Since Thomson wrote his overture and corresponding pamphlet around the same time in September of 1728, it was not until April of 1729 that Dickinson was able to circulate his rebuttal and fully espouse his own views against adopting the Westminsters standards and strict subscription. Dickinson argued against Thomson’s position point by point, and it can be boiled down to two main counterpoints and his plan of protecting the church without requiring subscription: First, he posited that subscription does not necessarily equal fidelity. He reminded his readers of old heretical groups that required extrabiblical tenets including the “Eustathians, Macedonians, Anomoioi, Eunomians, Photians, Luciferians, Anthropomorphites, Donatists, Apollinarians, Dimeritae, Massiliani, Antidicomorianitae, Collyridiani, Metangismonitae, Psathyrians, Eutichians, Seluciani, Patriciani, along with a long and almost endless et cetera” (16). And while these “subsctriptionist” sects were unfaithful to truth, the early church prevailed over them without a strict form of subscription (17). For Dickinson “it was more than an obvious historical truth that subscription was not necessary for the well-being of a church” (18). He closed this point of his argument by reminding the reader that the Roman Catholic Church had been corrupted and undone by requiring extrabiblical confession and tenets on both the people and the clergy (19).
His second main argument against subscriptionism was that it undermined Sola Scriptura. He argued that adopting the Westminster Confession and then requiring full subscription would make it “the test of our orthodoxy is to make it the standard of our faith” and “give it the honour only due to the Word of God” (20). This is the main issue that continued to pop up from the anti-subscription camp. By requiring subscription to a man-made document, they believed that placed it above the Word of God. After all, the church already agreed on “one faith, one Lord, one baptism, and one discipline. What more is needful?” (21).
He did not simply disagree with subscription and leave it at that. Instead, he offered pastoral suggestions in place of adopting the Westminster Standards. He believed that the Synod should deeply examine all candidates on every key doctrine, qualifications for eldership, and their “fitness for the work” (22). He wanted to leave the hard work of calling ministers to the faithful ministers of the church and their discernment as guided by the Scriptures.

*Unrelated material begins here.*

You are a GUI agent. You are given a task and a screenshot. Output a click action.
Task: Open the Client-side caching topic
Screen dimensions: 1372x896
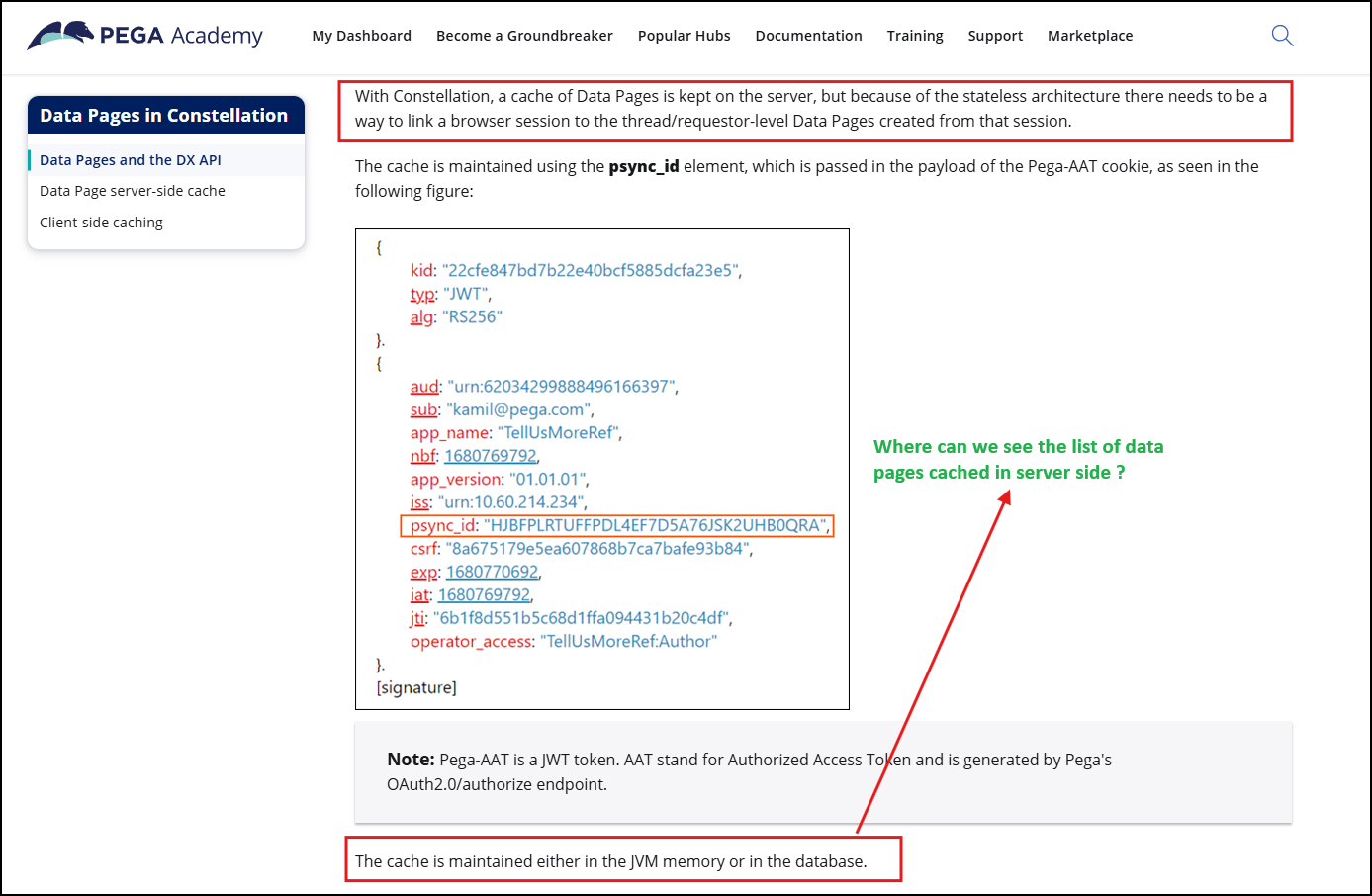point(101,223)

With the two sides sharing the entirety of their views, the subscriptionists through Gillespie and then Thomson and the anti-subscription camp through Dickinson, the stage was set for a knock-down-drag-out theological debate at the Synod of 1729. The issue, with all the baggage from the history of Presbyterianism and subscription, made it very possible for the new Presbyterian church to split within the first couple of decades of its existence. Both sides were convinced of their position, and tensions were running high. If one side totally “won the day” the other could split and divide the church.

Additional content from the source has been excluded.